**Task brief**
Given the records below, set each one down again exactly as it reads.

—————

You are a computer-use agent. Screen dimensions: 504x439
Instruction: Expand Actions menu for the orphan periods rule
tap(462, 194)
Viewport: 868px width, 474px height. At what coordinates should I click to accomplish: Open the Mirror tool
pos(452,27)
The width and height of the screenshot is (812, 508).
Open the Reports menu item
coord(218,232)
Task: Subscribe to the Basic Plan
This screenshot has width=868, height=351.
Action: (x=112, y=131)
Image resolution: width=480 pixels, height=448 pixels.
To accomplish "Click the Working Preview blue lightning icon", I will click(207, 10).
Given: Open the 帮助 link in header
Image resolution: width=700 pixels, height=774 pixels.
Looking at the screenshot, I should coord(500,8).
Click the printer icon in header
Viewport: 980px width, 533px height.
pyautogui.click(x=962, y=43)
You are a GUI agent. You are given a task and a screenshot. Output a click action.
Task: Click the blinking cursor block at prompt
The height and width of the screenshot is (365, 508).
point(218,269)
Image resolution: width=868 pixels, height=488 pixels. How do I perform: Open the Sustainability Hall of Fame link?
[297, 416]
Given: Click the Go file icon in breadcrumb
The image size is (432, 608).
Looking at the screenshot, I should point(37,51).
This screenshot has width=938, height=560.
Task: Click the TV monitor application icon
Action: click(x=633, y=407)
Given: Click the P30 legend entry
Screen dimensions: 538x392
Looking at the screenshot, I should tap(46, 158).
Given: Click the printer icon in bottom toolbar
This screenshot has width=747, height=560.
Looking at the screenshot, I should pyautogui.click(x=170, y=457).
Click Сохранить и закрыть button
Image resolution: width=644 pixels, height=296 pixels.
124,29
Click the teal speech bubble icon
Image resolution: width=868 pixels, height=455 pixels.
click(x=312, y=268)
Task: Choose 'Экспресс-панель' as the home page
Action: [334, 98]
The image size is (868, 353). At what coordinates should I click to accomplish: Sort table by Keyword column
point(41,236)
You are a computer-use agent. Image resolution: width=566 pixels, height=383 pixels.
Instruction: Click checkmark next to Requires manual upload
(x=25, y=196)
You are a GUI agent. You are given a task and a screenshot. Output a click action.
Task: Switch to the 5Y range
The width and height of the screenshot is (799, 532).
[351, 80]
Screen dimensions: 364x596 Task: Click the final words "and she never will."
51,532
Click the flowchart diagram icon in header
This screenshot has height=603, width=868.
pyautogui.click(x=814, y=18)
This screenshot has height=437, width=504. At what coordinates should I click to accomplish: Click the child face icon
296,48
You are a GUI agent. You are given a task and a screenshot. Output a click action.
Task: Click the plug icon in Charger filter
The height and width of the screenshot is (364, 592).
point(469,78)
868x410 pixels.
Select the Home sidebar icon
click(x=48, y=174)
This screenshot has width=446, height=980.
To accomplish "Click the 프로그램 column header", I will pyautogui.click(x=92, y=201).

—————

**Task response**
You are a computer-use agent. Screen dimensions: 504x439
Instruction: Expand Actions menu for the orphan periods rule
tap(462, 194)
Viewport: 868px width, 474px height. At what coordinates should I click to accomplish: Open the Mirror tool
pos(452,27)
The width and height of the screenshot is (812, 508).
Open the Reports menu item
coord(218,232)
Task: Subscribe to the Basic Plan
This screenshot has width=868, height=351.
Action: (x=112, y=131)
Image resolution: width=480 pixels, height=448 pixels.
To accomplish "Click the Working Preview blue lightning icon", I will click(207, 10).
Given: Open the 帮助 link in header
Image resolution: width=700 pixels, height=774 pixels.
Looking at the screenshot, I should coord(500,8).
Click the printer icon in header
Viewport: 980px width, 533px height.
pyautogui.click(x=962, y=43)
You are a GUI agent. You are given a task and a screenshot. Output a click action.
Task: Click the blinking cursor block at prompt
The height and width of the screenshot is (365, 508).
point(218,269)
Image resolution: width=868 pixels, height=488 pixels. How do I perform: Open the Sustainability Hall of Fame link?
[297, 416]
Given: Click the Go file icon in breadcrumb
The image size is (432, 608).
Looking at the screenshot, I should point(37,51).
This screenshot has width=938, height=560.
Task: Click the TV monitor application icon
Action: click(x=633, y=407)
Given: Click the P30 legend entry
Screen dimensions: 538x392
Looking at the screenshot, I should tap(46, 158).
Given: Click the printer icon in bottom toolbar
This screenshot has width=747, height=560.
Looking at the screenshot, I should pyautogui.click(x=170, y=457).
Click Сохранить и закрыть button
Image resolution: width=644 pixels, height=296 pixels.
124,29
Click the teal speech bubble icon
Image resolution: width=868 pixels, height=455 pixels.
click(x=312, y=268)
Task: Choose 'Экспресс-панель' as the home page
Action: [334, 98]
The image size is (868, 353). At what coordinates should I click to accomplish: Sort table by Keyword column
point(41,236)
You are a computer-use agent. Image resolution: width=566 pixels, height=383 pixels.
Instruction: Click checkmark next to Requires manual upload
(x=25, y=196)
You are a GUI agent. You are given a task and a screenshot. Output a click action.
Task: Switch to the 5Y range
The width and height of the screenshot is (799, 532).
[351, 80]
Screen dimensions: 364x596 Task: Click the final words "and she never will."
51,532
Click the flowchart diagram icon in header
This screenshot has height=603, width=868.
pyautogui.click(x=814, y=18)
This screenshot has height=437, width=504. At what coordinates should I click to accomplish: Click the child face icon
296,48
You are a GUI agent. You are given a task and a screenshot. Output a click action.
Task: Click the plug icon in Charger filter
The height and width of the screenshot is (364, 592).
point(469,78)
868x410 pixels.
Select the Home sidebar icon
click(x=48, y=174)
This screenshot has width=446, height=980.
To accomplish "Click the 프로그램 column header", I will pyautogui.click(x=92, y=201).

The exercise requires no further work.